[[ Exercise text open ]]

Ahmed Oumar Al-Fitouri Al-Dabbashi, nicknamed Ammu, was killed in the western city of Sabratha when security forces raided his hideout. The raid came in response to an attack on a security outpost by Al-Dabbashi’s militia, which left six members of the security forces severely wounded, according to a statement issued by the Security Threat Enforcement Agency, a security entity affiliated with Libya’s western government.
Al-Dabbashi, who was also sanctioned by the US Treasury for trafficking, was the leader of a powerful militia, the “Brigade of the Martyr Anas Al-Dabbashi,” in Sabratha, the biggest launching point in Libya for Europe-bound African migrants.
Al-Dabbashi’s brother Saleh Al-Dabbashi, another alleged trafficker, was arrested in the same raid, added the statement.
In June 2018, the UN Security Council imposed sanctions on Al-Dabbashi, along with another five Libyan traffickers. At the time, the UN report said that there was enough evidence that Al-Dabbashi’s militia controlled departure areas for migrants, camps, safe houses and boats.
Al-Dabbashi himself exposed migrants, including children, to “fatal circumstances” on land and at sea, and of threatening peace and stability in Libya and neighboring countries, according to the same report.
Al-Dabbashi was also sanctioned by the US Treasury for the same reason.
Libya has been a main transit point for migrants fleeing war and poverty in Africa and the Middle East. The country was plunged into chaos following a NATO-backed uprising that toppled and killed longtime autocrat Muammar Qaddafi in 2011.
The country has been fragmented for years between rival administrations based in the east and the west of Libya, each backed by various armed militias and foreign governments.

[[ Exercise text closed ]]
[[ Information open ]]

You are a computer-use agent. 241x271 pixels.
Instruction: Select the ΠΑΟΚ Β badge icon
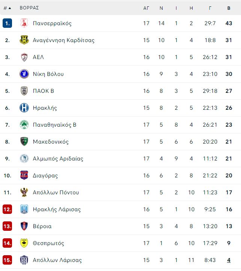click(24, 91)
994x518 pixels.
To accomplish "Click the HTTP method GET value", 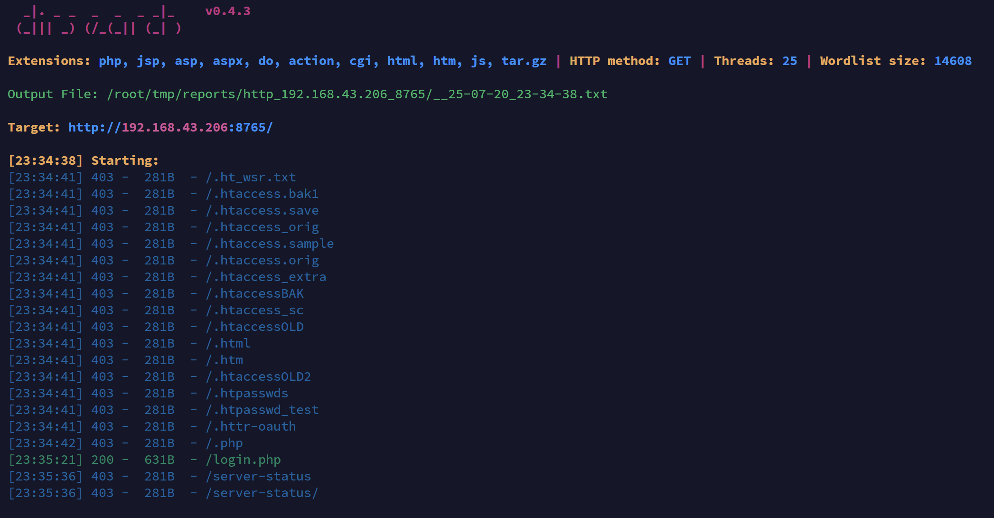I will point(679,61).
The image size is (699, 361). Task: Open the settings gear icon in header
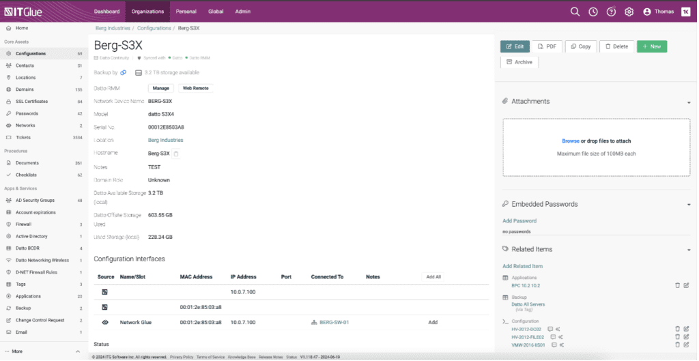[629, 12]
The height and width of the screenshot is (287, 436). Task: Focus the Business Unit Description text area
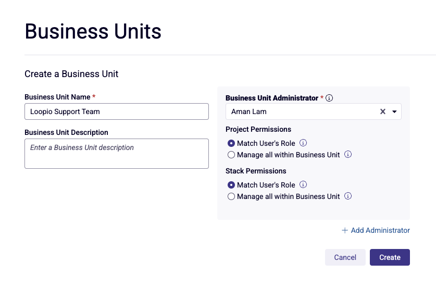click(117, 154)
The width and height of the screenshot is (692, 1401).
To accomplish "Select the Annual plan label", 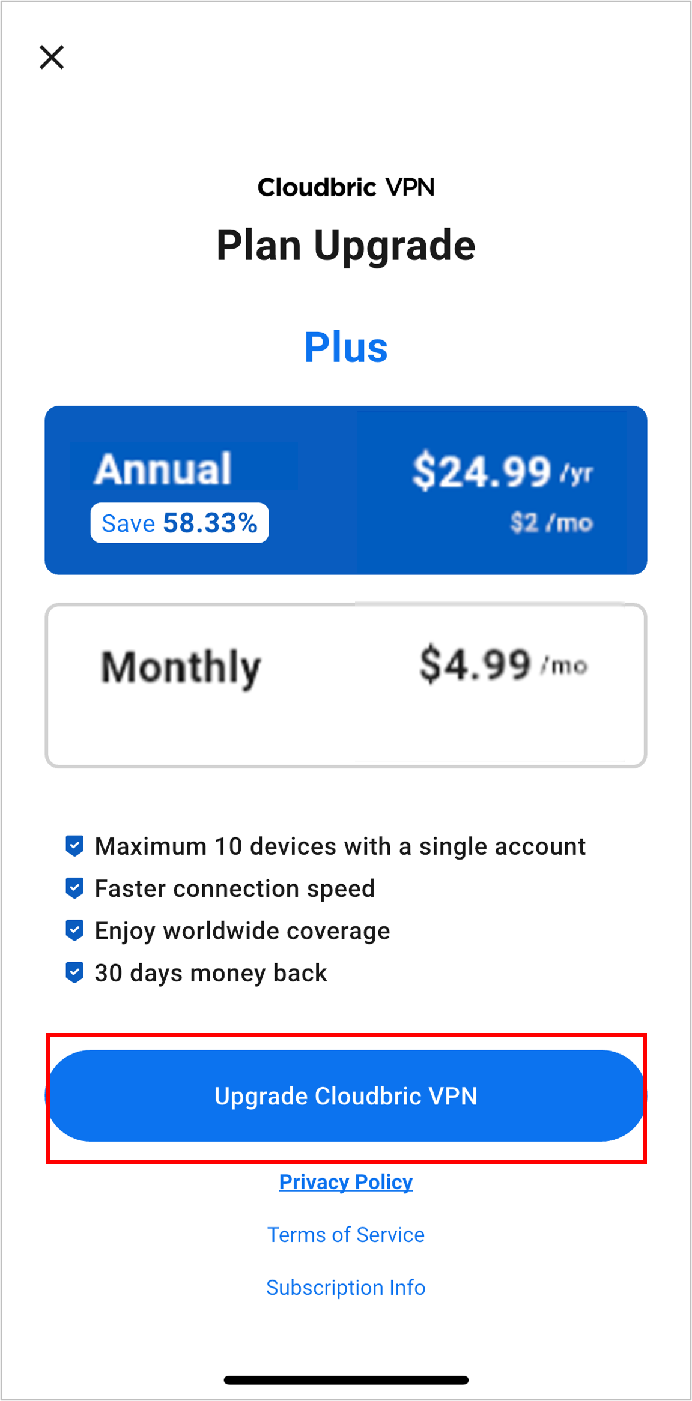I will point(163,469).
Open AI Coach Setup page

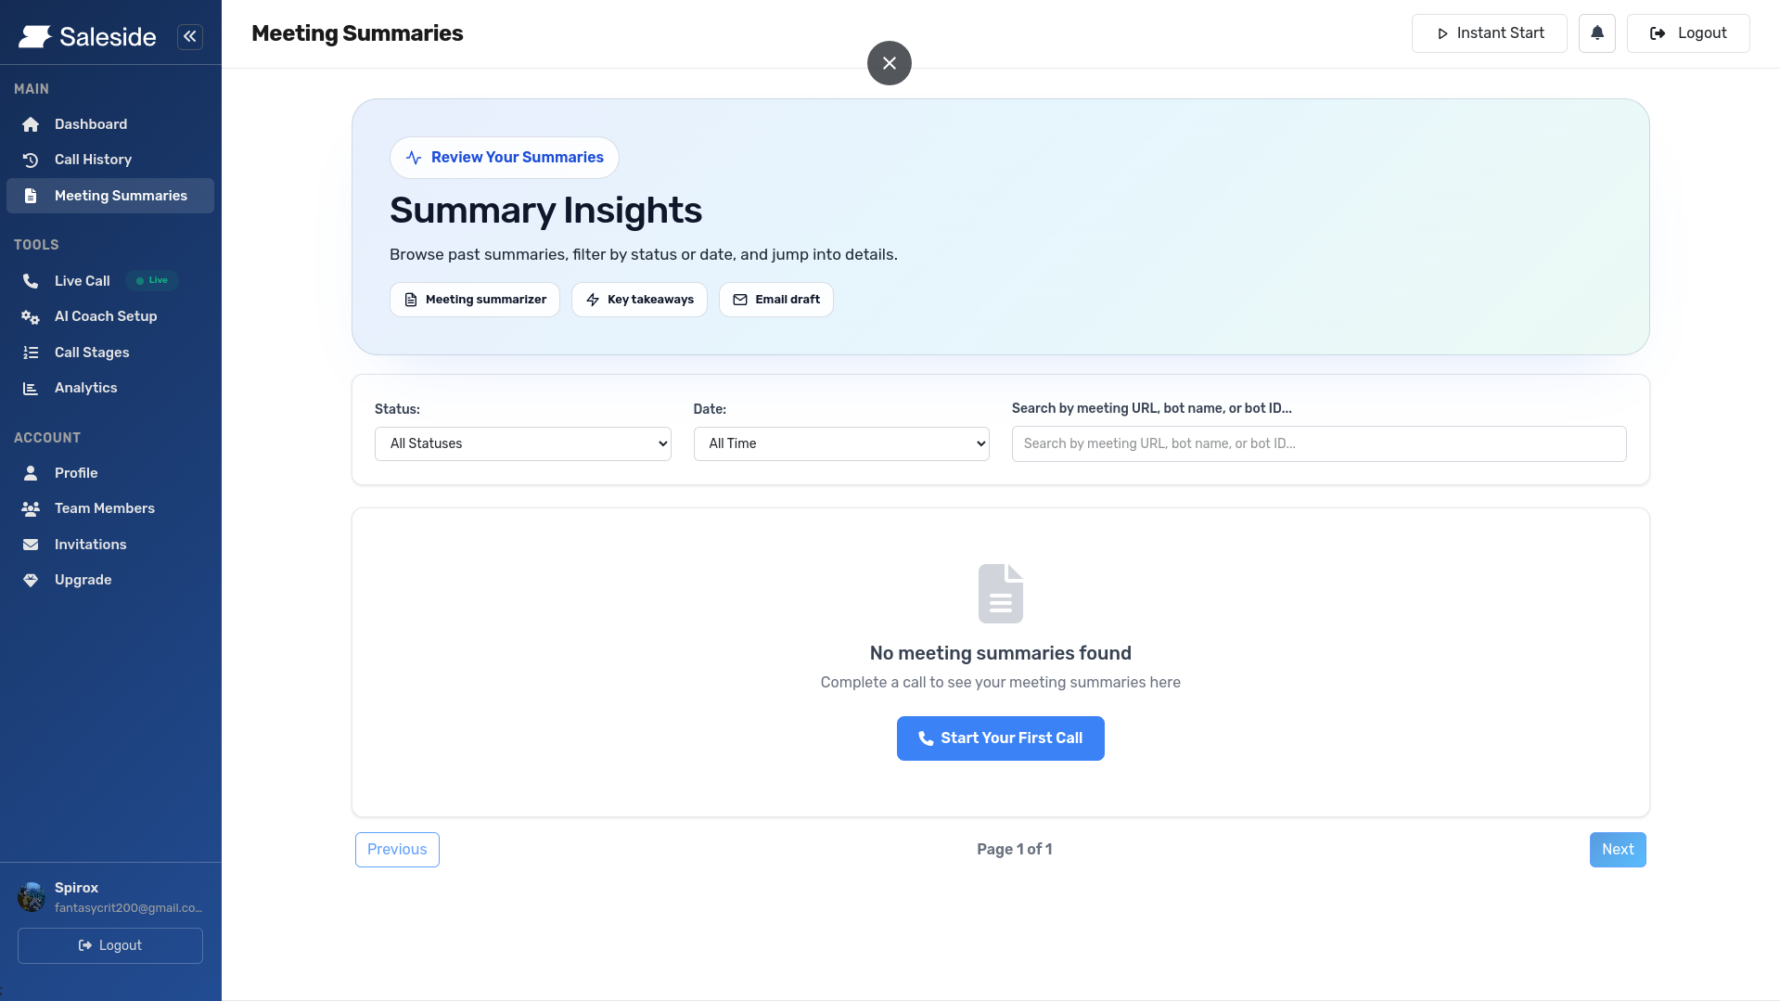click(x=105, y=316)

[[ Information closed ]]

▶ What needs to be done
Copy the part of the article about Al-Dabbashi between "Libya has been" and "and foreign governments.", inclusive, swapping "transit point" for "crossing point".

▶ Task result
Libya has been a main crossing point for migrants fleeing war and poverty in Africa and the Middle East. The country was plunged into chaos following a NATO-backed uprising that toppled and killed longtime autocrat Muammar Qaddafi in 2011.
The country has been fragmented for years between rival administrations based in the east and the west of Libya, each backed by various armed militias and foreign governments.